A Case Study
The Kerala’s favourite portal Keralaonline was revamped and relaunched with futuristic online services by Saturn SPL on October 2008. The whole news portal was built on top of the popular blogging and content managment system WordPress. With about 30K hits per day, and 8000 entries across 100+ categories and video clips, the site started to slow down by about the end of March. This was the time when our team lead stumbled upon the mysql profiler, and thought about the Open PHP MyProfiler. This gave a spark, and the Open PHP MyProfiler, was built originally to run sql profiling on keralaonline.com.
We ran the profiler on the live system on March 24th for the first time.

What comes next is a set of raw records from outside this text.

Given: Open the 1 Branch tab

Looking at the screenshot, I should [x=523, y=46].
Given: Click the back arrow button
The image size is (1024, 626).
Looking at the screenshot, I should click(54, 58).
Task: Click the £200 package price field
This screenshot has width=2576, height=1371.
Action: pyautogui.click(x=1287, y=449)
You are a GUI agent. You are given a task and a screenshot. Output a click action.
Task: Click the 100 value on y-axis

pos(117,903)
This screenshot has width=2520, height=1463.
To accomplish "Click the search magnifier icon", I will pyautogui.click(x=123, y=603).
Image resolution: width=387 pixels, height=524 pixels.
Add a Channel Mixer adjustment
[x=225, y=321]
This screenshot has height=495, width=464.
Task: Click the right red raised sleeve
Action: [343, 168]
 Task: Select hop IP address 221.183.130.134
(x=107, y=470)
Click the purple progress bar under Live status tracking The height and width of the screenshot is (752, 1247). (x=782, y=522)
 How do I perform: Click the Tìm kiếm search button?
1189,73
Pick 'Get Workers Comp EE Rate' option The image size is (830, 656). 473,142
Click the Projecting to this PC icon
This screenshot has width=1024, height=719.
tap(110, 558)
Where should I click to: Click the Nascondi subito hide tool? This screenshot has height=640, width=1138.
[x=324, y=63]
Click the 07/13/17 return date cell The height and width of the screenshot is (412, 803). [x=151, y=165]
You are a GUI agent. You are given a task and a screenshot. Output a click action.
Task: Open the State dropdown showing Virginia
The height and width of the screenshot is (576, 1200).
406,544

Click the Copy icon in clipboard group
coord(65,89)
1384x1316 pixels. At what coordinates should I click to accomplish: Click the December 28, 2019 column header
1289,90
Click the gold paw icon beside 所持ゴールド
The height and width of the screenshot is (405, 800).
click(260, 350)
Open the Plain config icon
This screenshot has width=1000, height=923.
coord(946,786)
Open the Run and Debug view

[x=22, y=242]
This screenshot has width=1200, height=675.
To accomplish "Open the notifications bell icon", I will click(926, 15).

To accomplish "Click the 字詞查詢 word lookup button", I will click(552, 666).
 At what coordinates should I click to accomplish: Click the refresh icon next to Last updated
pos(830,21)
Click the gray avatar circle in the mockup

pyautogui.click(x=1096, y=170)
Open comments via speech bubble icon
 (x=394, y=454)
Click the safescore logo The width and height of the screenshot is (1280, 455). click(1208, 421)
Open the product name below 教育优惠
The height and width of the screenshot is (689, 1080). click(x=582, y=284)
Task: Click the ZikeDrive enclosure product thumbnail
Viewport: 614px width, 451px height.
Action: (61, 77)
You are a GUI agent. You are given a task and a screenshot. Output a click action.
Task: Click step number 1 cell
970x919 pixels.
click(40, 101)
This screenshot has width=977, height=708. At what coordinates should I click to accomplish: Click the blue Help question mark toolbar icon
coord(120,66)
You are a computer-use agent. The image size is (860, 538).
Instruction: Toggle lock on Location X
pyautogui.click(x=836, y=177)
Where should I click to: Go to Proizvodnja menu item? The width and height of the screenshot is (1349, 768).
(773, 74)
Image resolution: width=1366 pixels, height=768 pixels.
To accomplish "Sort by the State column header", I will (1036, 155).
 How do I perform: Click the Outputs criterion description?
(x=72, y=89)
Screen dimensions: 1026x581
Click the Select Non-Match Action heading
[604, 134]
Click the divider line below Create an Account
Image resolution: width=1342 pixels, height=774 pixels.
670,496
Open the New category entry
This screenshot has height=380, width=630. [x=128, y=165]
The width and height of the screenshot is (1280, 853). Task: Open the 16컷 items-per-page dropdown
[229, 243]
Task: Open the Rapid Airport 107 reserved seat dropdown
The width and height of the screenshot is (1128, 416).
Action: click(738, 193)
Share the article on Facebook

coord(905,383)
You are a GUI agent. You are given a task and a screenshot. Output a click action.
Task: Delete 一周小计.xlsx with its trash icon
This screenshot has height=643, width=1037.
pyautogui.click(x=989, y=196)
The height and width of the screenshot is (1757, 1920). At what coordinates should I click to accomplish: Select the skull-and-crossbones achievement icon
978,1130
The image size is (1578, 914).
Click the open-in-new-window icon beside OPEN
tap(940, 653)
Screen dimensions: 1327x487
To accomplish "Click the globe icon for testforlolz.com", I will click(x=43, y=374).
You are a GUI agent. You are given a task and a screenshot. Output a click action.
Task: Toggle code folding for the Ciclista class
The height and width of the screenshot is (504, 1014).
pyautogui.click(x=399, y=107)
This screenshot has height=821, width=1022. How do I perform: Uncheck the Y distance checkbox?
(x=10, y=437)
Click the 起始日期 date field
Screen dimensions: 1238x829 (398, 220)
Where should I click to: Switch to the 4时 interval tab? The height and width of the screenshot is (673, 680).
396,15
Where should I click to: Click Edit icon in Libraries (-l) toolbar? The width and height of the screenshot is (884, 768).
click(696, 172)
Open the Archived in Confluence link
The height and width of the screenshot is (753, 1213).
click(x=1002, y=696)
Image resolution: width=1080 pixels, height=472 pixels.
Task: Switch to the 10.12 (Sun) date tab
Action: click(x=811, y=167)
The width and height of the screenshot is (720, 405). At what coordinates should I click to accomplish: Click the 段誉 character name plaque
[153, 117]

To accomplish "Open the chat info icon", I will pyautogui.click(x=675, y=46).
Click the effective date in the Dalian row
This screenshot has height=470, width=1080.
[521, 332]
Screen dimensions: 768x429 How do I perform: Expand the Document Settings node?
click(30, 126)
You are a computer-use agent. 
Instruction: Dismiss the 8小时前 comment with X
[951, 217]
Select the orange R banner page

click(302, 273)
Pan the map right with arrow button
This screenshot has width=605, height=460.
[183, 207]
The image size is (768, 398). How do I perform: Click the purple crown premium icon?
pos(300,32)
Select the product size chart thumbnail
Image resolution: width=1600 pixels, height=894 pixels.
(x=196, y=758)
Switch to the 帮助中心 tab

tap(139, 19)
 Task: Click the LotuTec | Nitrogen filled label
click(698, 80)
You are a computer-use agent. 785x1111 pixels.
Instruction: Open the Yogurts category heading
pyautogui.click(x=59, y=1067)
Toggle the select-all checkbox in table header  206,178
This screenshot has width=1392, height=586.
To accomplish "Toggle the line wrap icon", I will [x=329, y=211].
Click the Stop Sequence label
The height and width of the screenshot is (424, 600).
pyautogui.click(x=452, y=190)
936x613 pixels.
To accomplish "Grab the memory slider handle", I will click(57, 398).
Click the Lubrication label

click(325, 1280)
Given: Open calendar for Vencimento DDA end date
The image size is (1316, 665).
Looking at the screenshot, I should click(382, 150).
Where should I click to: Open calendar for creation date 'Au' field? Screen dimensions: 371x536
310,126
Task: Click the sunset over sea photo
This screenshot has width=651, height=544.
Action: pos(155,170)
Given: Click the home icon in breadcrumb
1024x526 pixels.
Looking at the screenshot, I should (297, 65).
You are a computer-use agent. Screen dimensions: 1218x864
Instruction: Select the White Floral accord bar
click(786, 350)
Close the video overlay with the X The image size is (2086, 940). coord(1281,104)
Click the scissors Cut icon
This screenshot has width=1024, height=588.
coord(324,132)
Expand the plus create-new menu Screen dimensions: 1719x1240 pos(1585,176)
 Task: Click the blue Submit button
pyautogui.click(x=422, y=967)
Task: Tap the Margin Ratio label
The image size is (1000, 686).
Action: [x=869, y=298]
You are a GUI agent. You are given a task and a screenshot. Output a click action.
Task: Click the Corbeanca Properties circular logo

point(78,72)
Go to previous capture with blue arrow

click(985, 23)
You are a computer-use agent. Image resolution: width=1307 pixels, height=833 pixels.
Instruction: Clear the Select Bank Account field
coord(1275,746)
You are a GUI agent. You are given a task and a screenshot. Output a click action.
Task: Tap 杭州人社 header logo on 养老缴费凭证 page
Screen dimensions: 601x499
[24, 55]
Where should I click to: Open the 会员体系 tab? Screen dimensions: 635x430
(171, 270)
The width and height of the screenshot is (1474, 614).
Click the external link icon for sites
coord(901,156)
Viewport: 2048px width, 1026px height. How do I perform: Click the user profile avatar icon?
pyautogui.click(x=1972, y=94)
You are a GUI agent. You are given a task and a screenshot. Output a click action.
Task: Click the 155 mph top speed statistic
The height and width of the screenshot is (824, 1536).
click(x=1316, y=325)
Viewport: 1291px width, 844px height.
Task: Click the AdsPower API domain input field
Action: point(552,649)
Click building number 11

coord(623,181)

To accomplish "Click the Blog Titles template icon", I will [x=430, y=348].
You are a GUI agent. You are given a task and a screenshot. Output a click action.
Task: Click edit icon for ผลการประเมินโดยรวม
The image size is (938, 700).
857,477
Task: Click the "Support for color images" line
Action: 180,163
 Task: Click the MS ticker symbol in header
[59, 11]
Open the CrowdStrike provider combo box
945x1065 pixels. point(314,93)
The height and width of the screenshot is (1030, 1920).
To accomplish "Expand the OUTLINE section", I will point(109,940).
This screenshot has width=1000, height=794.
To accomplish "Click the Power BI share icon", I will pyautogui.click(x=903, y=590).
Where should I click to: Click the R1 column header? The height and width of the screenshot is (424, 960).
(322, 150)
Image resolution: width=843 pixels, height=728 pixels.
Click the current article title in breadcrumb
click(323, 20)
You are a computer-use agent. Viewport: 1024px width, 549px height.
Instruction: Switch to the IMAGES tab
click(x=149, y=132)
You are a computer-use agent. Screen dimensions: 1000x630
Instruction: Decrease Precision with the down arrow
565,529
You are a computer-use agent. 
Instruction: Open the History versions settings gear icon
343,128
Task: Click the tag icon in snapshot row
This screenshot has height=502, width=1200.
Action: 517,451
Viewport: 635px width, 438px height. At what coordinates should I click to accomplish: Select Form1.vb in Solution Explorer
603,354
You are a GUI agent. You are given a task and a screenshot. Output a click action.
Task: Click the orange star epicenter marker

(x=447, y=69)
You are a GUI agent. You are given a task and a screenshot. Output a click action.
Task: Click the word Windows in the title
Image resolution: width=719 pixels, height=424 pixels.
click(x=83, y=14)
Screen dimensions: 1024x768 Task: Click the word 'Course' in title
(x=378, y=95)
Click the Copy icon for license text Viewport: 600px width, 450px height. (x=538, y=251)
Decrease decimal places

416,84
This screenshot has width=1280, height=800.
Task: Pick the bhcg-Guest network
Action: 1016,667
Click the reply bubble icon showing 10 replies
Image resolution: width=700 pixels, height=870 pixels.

Though most of the ‘/tag’ urls are having only 5 queries to the database, it takes too much time to return, by opening the view you can see that the whole time was spent on the first update posts query. What the heck was this, this should not be here. A thorough and detailed check revealed that on an intermediate update of the theme, the hit count updates from single posts, where pushed some how into the header, and the post hit counts were all mixed up. That was not the critical crieteria, and hence we just moved the hit counts from the header and put into the single.php down at the bottom, even after the footer portion and a flush() statement. Some more tunnings were done like for instance the blog_info function calls were stripped off from the header where the menu was being built, and instead all static urls were fed in. The mysql server variables for query caching, table cache, packet size and temp table size were tunned with the help of mysqltuner. After all these, a second profiling was done on March 26th.
Note the differences in ‘/tag’ url timings and the number of queries. Just by opening the view link corresponding to each url, the distribution of the total time across each query can be seen. There was further optimizations since this was done and after the whole lot, since we had eaccelerator on this server, I thought about an object cache and stumbled up on the Neosmart Object Cache. The results were mindboggling. Also while at this, we simply pulled out the yaarp, which was a real bloat. I would not curse the developers, since it was a clean and really great method of getting the exactly related posts, for a heavily hit portal, it was an over kill.
The number of queries on individual pages dropped drastically and the increase in performance was noticed by some employees of the promoters, who personally called up our office and expressed the fact. Out come in a nutshell was that pages which were taking 13 to 14 seconds to be built or rendered at the sql side, was brought down to a few milli seconds.